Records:
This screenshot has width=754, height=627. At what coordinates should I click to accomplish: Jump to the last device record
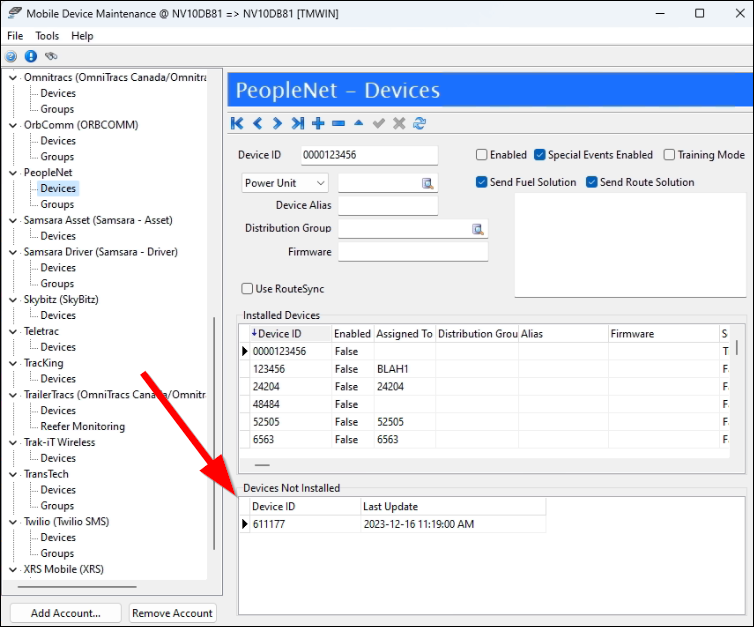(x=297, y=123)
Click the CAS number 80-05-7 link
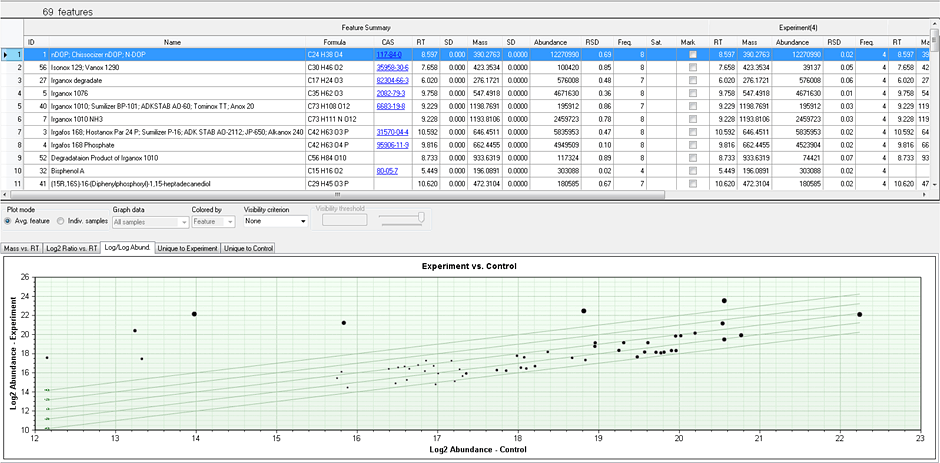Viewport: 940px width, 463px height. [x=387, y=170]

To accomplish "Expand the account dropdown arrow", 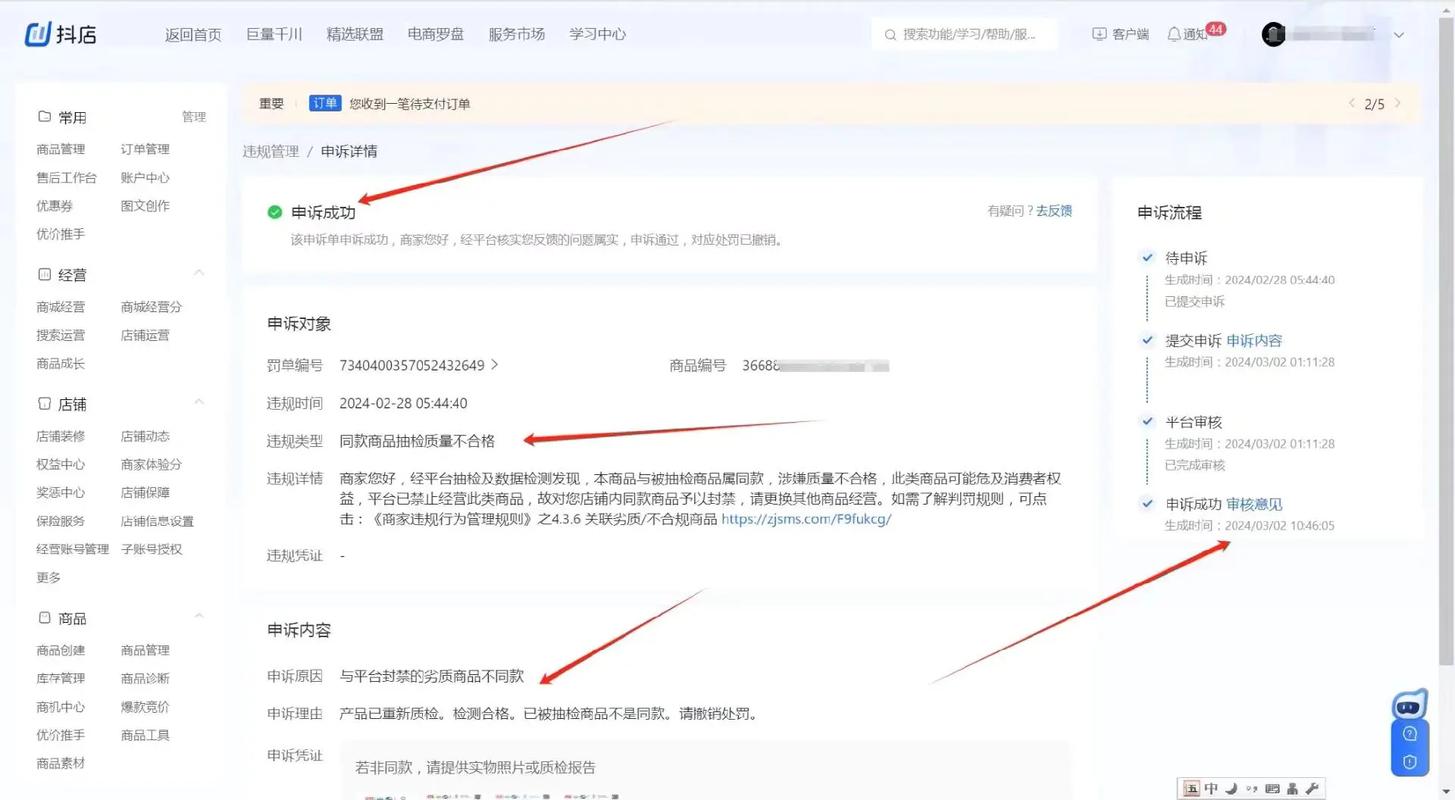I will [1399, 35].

PROBLEM TO WORK ON: Replace "device record" with "device entry" in everything from the start of the records down to the line containing "Viewport: 940px width, 463px", and write those lines out again with nothing else changed. Leave the pictures out of your answer.

ANSWER IN FULL:
This screenshot has width=754, height=627. At what coordinates should I click to accomplish: Jump to the last device entry
(x=297, y=123)
Click the CAS number 80-05-7 link
Viewport: 940px width, 463px height. [x=387, y=170]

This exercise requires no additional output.